Study Quality and Risk of Bias: Overall methodological quality varied. Larger, well-conducted RCTs such as the MB-BP trial [22] and Joshi et al. [31] employed rigorous designs and demonstrated low to moderate risk of bias. Conversely, feasibility and pilot studies often suffered from small sample sizes, lack of blinding, and absence of control groups, leading to high risk of bias. Observational designs (e.g., Krittanawong et al. [29]) further limited causal interpretations.
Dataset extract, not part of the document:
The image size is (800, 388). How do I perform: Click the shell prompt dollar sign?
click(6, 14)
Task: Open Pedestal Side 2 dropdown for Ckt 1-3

Systematic reviews generally applied sound methodology, though many highlighted heterogeneity and small-trial effects as sources of uncertainty.
Collectively, the evidence suggests that mindfulness-based and meditative interventions exert modest but clinically relevant reductions in SBP, with less consistent effects on DBP. Improvements in HRV and psychological resilience appear more robust, while observational data support an association between meditation practice and better cardiovascular profiles. However, the heterogeneity in study designs, interventions, and outcome measures, coupled with variable methodological quality, limits the certainty of these conclusions.
Limitations: This review has several limitations. First, although efforts were made to identify all relevant studies, the search was restricted to articles published in English from the year 2020 onwards, which may have excluded potentially important evidence. Second, only a narrative synthesis was performed due to heterogeneity in study designs, interventions, comparators, and outcome measures, precluding formal meta-analysis. Third, variations in intervention protocols (duration, intensity, delivery format) and participant populations (healthy individuals, hypertensive patients, cardiac rehabilitation cohorts) limit direct comparability of results. Finally, the inclusion of feasibility studies, quasi-experimental designs, and observational data alongside randomized trials introduces variability in methodological rigor, raising the possibility of bias. These factors should be considered when interpreting the findings.
Meditation and related mind–body practices show modest benefits on systolic blood pressure, autonomic function, and psychological well-being in individuals with cardiovascular risk. However, effects on diastolic pressure are inconsistent, and heterogeneity across interventions and study quality limits certainty. Meditation may be considered a supportive adjunct to conventional cardiovascular management, but further large, standardized trials are needed to strengthen the evidence base.